逃げられない。そう思った時には唇を奪われていた。
「んっ」
舌が入り込み歯列を撫で絡みつく。
「せき、まち」
手を胸の間に差し入れて押すがびくともしない。
するりと手が首を撫で、背中へと降りていく。
「ん、ふ、だめ、だ」
これ以上は。
腰を支えるように腕を回し、しつこく唇を吸われ、そして離れた。
「はぁ」
意識がとろりとしかけたが、我に返り彼の肩を強く押した。
「関町」
「ごめんなさい、龍之介さん。それでも、俺は、嫌なんです」
泣きそうな目を向け、まるで濡れた唇を拭うように手の甲を押し当てられた。
まただ。胸が締め付けられるように苦しい。
「飯、作るから。お前は座っとけ」
その手から逃れるように一歩下がり、そしてキッチンへと向かう。
「りゅ、……はい」
そっと振り向けば大人しくソファーに座る関町の姿がある。
つまらない嫉妬をして面倒な奴、そう思っていた筈なのに。
「くそ、俺の心の中にずかずかと入り込みやがって」
ただの挨拶。だが、惚れた相手だから気になるし、嫉妬もしてしまうといったところか。
「だいたい、あんなキス、この頃はお前としかしてねぇよ」
気がつけば指が唇に触れていた。
手の甲を押し当てるなんて、そんなしおらしい態度は関町らしくない。
「て、らしくなくていいんだよな」
ぐいぐいとこられても困ってしまう。それなのに、物足りなさを感じてしまい、そんな自分を否定するように頭を振るった。

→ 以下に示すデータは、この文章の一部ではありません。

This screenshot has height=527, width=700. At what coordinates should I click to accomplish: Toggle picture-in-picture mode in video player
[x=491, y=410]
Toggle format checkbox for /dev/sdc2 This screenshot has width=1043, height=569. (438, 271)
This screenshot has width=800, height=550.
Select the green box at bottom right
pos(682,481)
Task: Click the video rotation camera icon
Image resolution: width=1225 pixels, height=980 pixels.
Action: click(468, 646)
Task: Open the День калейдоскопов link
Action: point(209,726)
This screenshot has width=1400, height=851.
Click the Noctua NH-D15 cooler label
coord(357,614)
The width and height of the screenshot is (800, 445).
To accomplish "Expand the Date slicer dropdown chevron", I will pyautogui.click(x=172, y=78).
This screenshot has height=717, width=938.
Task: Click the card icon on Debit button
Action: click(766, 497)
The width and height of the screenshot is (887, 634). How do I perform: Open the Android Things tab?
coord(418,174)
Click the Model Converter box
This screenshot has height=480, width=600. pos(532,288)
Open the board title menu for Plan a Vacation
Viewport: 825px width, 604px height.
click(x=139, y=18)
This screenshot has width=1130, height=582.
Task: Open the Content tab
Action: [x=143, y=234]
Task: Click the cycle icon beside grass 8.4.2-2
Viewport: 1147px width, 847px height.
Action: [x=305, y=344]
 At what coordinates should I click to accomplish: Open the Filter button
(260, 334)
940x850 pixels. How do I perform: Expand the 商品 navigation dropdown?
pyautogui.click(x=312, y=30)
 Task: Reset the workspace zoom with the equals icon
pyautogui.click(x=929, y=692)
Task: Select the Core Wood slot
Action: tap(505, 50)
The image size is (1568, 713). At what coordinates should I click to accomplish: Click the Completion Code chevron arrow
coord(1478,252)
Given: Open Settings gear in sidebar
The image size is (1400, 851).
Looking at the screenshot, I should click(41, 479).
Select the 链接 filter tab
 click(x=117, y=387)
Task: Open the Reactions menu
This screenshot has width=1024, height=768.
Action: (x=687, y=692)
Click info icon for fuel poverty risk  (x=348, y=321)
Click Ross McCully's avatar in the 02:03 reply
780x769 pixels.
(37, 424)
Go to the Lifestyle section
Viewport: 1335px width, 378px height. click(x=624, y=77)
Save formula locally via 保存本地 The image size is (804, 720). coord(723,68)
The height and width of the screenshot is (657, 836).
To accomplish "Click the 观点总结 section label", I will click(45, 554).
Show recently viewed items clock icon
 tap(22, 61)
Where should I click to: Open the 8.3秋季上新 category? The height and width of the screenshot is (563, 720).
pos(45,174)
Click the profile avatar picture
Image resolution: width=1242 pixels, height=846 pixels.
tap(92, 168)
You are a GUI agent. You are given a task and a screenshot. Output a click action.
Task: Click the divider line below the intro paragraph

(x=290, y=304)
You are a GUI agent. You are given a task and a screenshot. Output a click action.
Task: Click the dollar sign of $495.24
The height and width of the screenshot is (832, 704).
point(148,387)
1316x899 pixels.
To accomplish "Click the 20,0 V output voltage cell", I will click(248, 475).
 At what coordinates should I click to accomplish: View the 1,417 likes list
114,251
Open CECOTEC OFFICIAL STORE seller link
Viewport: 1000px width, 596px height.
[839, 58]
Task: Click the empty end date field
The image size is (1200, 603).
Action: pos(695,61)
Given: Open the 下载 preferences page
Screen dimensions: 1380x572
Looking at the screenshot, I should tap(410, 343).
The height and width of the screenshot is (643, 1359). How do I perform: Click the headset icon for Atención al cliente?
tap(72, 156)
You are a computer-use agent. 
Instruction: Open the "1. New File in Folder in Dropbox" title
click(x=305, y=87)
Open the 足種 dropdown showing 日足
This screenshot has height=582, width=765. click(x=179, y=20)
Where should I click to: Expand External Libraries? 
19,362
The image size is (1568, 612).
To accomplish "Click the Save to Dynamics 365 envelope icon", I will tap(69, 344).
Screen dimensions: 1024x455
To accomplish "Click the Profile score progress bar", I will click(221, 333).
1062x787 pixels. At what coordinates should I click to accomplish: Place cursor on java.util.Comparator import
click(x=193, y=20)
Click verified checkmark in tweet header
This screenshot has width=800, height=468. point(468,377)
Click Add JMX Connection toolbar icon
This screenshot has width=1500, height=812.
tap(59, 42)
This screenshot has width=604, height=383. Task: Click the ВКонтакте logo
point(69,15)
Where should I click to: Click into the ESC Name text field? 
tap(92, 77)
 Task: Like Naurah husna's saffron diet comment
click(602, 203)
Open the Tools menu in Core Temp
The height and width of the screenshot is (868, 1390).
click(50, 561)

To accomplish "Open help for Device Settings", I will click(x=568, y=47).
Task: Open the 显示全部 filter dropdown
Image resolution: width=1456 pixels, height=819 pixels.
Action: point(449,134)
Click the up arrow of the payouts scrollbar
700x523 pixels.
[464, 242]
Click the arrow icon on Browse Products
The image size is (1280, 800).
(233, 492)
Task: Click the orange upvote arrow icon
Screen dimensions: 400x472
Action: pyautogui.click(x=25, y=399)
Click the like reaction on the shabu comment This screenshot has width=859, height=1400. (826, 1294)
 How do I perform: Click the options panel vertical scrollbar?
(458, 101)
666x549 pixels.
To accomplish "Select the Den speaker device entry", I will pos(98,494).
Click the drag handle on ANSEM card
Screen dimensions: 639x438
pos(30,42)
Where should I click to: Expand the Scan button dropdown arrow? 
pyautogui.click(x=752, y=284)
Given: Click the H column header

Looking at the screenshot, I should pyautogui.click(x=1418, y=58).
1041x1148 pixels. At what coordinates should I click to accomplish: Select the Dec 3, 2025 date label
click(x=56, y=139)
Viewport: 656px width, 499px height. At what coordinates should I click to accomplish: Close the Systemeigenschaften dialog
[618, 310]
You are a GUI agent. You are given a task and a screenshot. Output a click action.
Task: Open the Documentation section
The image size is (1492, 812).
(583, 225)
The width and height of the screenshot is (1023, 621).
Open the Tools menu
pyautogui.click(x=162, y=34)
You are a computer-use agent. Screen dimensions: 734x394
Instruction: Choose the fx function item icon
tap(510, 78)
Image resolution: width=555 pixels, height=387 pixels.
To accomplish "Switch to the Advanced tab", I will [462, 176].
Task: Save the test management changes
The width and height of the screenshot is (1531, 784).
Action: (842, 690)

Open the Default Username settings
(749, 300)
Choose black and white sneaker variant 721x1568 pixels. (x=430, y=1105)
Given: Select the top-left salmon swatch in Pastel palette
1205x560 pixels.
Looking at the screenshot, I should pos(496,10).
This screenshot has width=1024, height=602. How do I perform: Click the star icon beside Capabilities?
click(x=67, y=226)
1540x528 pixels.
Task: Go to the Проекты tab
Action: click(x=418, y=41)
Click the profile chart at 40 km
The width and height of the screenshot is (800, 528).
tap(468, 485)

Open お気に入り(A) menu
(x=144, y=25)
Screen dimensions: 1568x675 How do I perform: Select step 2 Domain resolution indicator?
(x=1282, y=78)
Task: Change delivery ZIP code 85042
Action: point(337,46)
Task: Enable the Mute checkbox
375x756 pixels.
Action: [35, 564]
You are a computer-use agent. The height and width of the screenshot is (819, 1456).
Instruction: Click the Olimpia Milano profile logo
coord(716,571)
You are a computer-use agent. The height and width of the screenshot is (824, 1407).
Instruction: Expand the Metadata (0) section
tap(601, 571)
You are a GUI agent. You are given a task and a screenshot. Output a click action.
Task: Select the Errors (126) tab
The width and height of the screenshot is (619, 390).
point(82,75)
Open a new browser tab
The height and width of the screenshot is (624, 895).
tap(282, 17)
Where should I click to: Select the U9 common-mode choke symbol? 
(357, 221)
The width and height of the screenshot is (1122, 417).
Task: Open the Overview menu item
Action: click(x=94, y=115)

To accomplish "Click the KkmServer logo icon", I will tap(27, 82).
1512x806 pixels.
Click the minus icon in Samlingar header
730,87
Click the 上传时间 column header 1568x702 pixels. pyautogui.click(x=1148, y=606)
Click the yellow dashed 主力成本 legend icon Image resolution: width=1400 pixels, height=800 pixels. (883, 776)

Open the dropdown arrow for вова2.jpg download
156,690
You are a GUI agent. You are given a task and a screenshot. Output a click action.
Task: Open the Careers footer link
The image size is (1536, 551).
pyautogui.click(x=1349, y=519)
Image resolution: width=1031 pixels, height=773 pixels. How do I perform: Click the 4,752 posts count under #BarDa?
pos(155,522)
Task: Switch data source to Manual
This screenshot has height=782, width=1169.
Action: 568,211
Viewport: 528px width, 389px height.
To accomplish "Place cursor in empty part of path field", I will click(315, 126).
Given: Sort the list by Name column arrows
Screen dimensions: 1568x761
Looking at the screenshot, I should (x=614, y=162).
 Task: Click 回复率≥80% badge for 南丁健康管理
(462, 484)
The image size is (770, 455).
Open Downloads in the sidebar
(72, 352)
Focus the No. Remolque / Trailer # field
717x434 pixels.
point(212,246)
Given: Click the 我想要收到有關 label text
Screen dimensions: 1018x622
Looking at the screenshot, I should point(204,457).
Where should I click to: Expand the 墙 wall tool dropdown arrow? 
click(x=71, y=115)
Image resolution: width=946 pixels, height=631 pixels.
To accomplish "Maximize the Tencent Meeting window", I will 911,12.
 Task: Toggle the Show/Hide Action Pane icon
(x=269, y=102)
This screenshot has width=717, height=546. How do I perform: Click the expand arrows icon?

鍋焼きうどんが出来上がりお盆に乗せて関町の元へと向かう。
「あ……」
「それを食ったら薬を飲んで寝ろよ」
帰り支度をする龍之介に、何か言いたげな顔をするが、
「はい。ありがとうございます」
とだけ言い、玄関まで見送りに来る。
「じゃぁ、な」
「はい。おやすみなさい」
呆気なくドアは開き、そしてぱたりと音を立て閉じた。
引き止められなくてよかった。いつもならそう安堵していた所なのに。
今日に限ってはそれが心に引っ掛かった。